(Extracted entries):
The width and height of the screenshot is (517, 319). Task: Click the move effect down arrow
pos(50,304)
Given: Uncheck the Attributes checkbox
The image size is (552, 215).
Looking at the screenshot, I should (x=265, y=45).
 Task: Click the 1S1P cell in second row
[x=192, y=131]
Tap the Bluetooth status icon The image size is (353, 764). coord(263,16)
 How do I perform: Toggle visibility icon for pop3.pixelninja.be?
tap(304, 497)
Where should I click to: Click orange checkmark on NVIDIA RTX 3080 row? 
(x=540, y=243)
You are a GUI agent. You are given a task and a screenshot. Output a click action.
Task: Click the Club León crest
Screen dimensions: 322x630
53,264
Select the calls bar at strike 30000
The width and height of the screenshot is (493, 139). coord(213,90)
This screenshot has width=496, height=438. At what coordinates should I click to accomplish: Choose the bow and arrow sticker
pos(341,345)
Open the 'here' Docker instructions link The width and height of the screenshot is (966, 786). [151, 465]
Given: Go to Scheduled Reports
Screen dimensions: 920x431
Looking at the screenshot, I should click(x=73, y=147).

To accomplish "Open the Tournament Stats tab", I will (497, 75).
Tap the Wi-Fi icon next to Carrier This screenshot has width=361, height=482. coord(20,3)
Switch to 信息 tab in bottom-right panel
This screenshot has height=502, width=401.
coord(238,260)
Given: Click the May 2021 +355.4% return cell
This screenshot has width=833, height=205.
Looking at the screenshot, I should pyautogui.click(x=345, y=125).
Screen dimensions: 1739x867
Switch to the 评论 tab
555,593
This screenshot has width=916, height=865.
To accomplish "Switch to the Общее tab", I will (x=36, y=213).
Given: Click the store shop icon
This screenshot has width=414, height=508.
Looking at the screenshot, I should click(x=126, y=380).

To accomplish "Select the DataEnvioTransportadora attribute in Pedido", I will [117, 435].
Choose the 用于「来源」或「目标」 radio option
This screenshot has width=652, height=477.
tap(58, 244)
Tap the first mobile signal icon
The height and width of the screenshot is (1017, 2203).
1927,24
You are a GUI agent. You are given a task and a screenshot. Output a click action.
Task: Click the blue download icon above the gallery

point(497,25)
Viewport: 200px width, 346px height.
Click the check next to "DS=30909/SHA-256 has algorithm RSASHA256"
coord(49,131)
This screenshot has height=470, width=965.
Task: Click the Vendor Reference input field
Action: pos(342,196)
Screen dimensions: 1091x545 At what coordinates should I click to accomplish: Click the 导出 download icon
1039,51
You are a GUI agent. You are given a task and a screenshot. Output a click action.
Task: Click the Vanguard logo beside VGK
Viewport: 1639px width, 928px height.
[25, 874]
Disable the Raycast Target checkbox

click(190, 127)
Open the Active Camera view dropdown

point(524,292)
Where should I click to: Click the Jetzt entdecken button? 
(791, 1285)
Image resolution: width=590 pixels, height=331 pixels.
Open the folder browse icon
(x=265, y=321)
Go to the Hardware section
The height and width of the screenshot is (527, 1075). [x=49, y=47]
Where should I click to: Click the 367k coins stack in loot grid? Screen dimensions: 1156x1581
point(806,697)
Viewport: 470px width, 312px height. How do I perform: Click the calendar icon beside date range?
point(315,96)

(Exercise directions):
Lines with "will": copy every one of them from the listing above.

(Solution to the problem):
To accomplish "Open the Tournament Stats tab", I will (497, 75).
To accomplish "Switch to the Общее tab", I will (x=36, y=213).
To accomplish "Select the DataEnvioTransportadora attribute in Pedido", I will [117, 435].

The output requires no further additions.